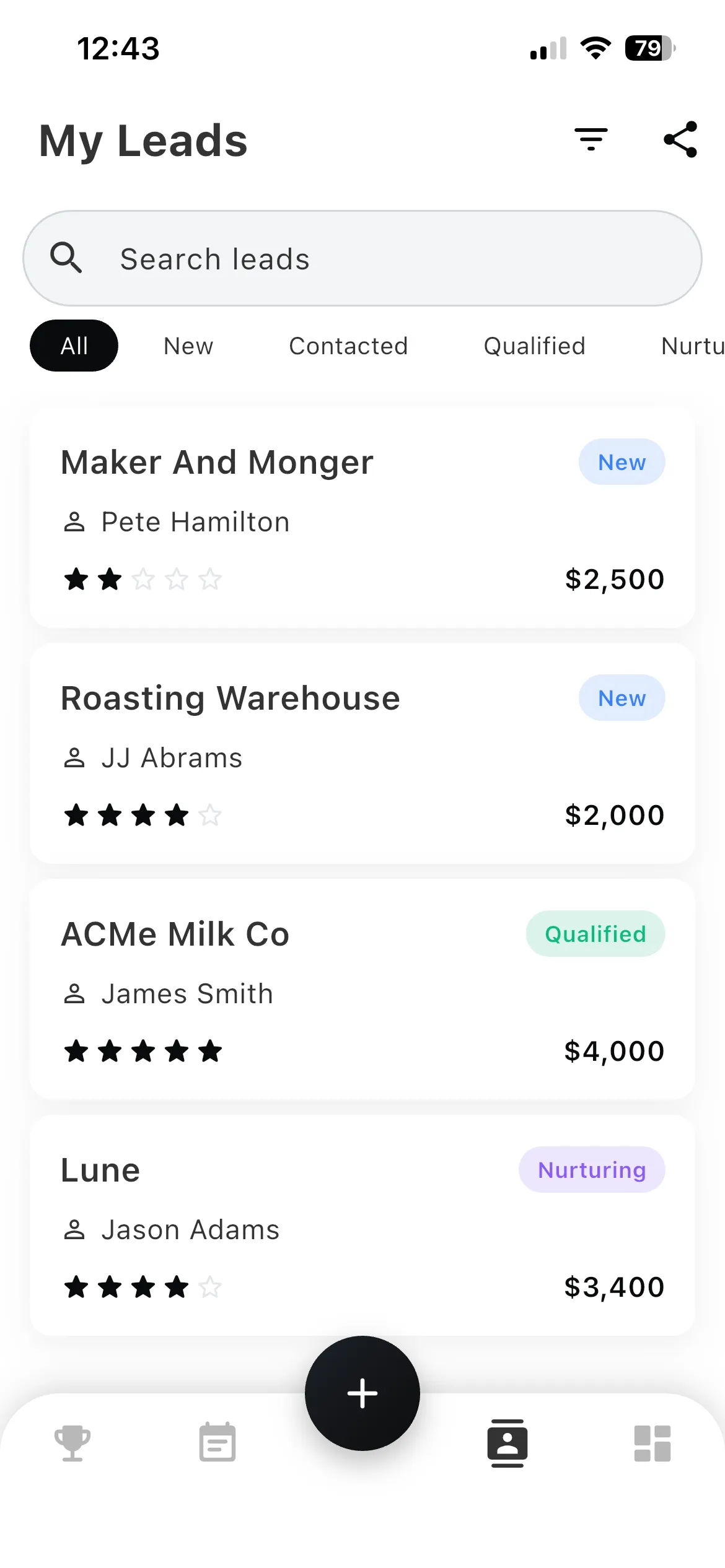Open the calendar notes tab icon
Viewport: 725px width, 1568px height.
(218, 1442)
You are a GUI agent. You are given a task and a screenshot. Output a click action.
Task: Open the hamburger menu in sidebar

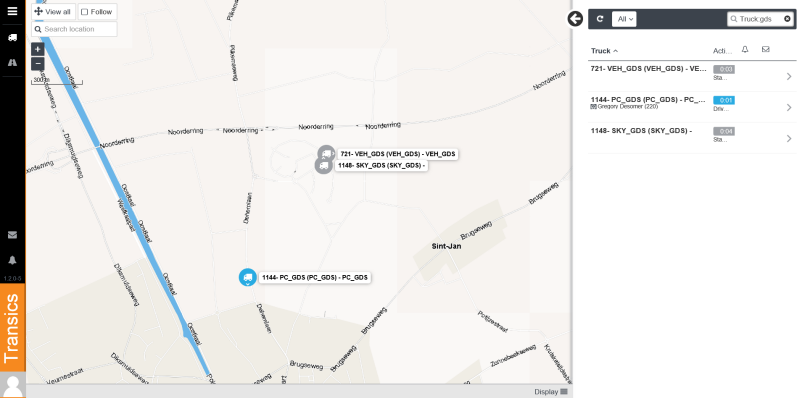[12, 11]
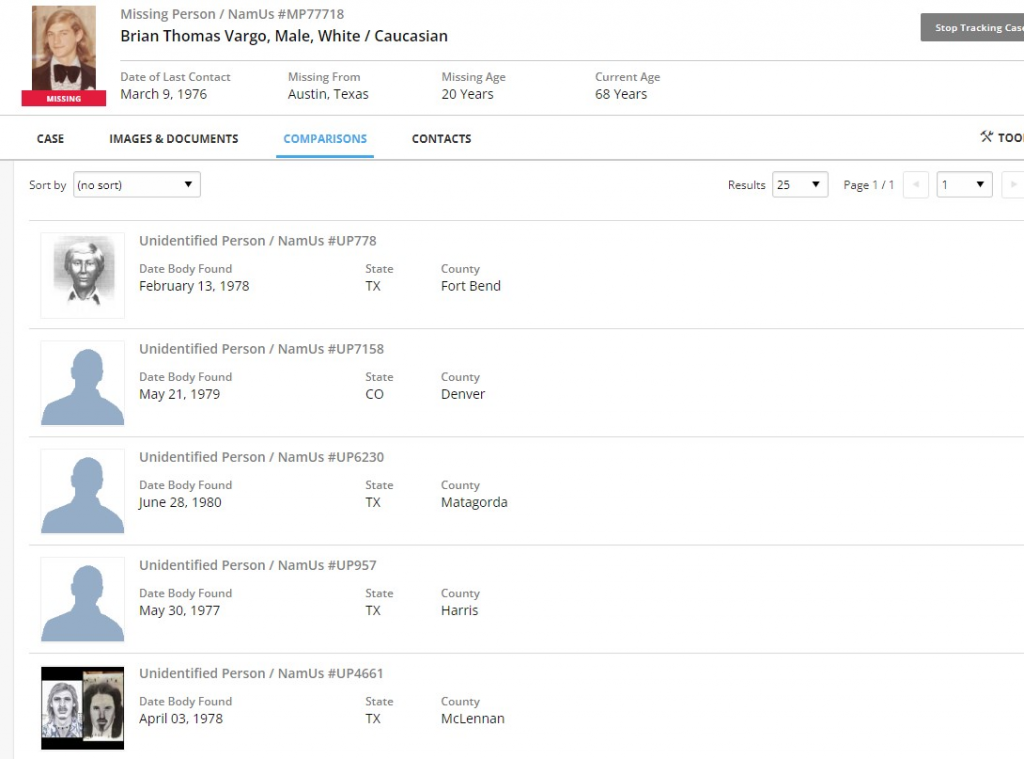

——

# REQUIRED WORK
What is the exact wording of the lines from the one bearing "You are a GUI" through the final line of the records above? Write it out without the pictures.

# YOUR RESPONSE
You are a GUI agent. You are given a task and a screenshot. Output a click action.
Task: Open the hamburger menu in sidebar

[12, 11]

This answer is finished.